I know this news may shock you, but a lot of people who run for president of the United States never have an actual shot at winning. On rare occasions, they even have the humility to realize it.

Sometimes they run to make themselves more famous, and thus more marketable. Others, though, do it because they think they have something important that needs to be said. Sen. Lindsey Graham may fall into that second category.

Graham says that there's a "98.6 percent chance" that he will run for president, even though he has to know that there's a 99.6 percent chance that he would lose. However, he seems genuinely motivated by the opportunity to say some things that need saying, at least in his mind.
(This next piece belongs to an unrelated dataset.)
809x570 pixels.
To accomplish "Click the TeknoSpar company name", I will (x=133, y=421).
On foreign policy, he wants to push the country and his party even further to the right, having seldom if ever encountered a situation that couldn't be improved by bombing or invading another country. Running as a Republican, that's not exactly a message that will be unwelcome, or that needs another person to say it.

But on immigration?

"You would have a long, hard path to citizenship... but I want to create that path because I don't like the idea of millions of people living in America for the rest of their lives being the hired help," he added. "That's not who we are."

That's exactly right. Without a path to citizenship, we consign 11 million people to perpetual second-class citizenship, eligible to do the hard, dirty jobs that the rest of us don't want to do while never having the chance to get a college degree, vote or become full-fledged members of society. As Graham puts it, "that's not who we are."
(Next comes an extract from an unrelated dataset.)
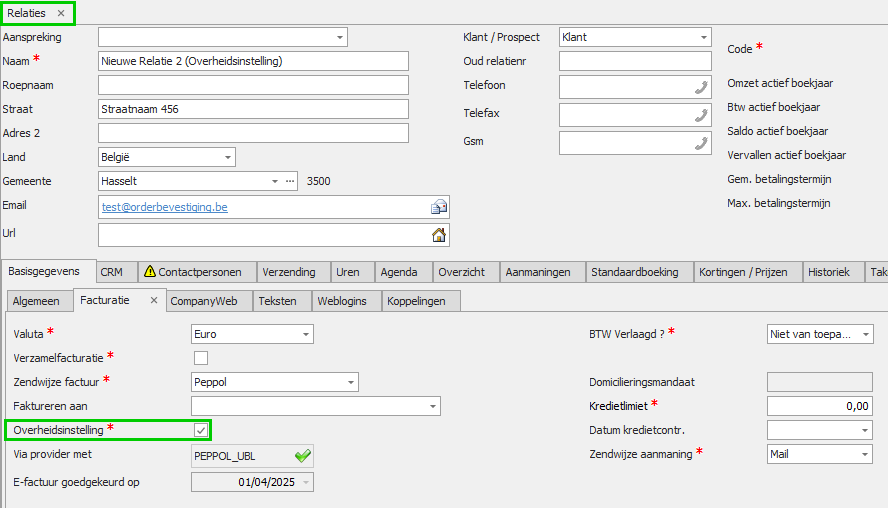Click the phone icon in Gsm field

(x=700, y=143)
And if the Republicans don't change their party line on that issue, Graham says, they commit political suicide. "The only way we lose (in 2016) is if we beat ourselves," Graham says, "and we're getting creamed with non-white voters." Given demographic trends, the situation will  get worse with each additional presidential cycle.

That is not going to be a popular position in GOP presidential debates, to say the least. The modern Republican Party is built on a foundation of rigid conformity to the party line, and it does not tolerate apostasy very well. Just ask Marco Rubio, who has had to beat a hasty retreat on immigration in order to return to the good graces of the party base.

But somebody in the party has to push back. Somebody in the party has to say the things that need to be said and more importantly that need to be heard, and that person is almost always somebody like Graham, who doesn't stand a real chance of winning and thus risks little by offering candor. (Bernie Sanders is playing a similar role for the Democrats this cycle.)

Graham would not make a good president. But that doesn't mean that he can't do his party and his country a great service by playing a very different but necessary role as speaker of inconvenient truths.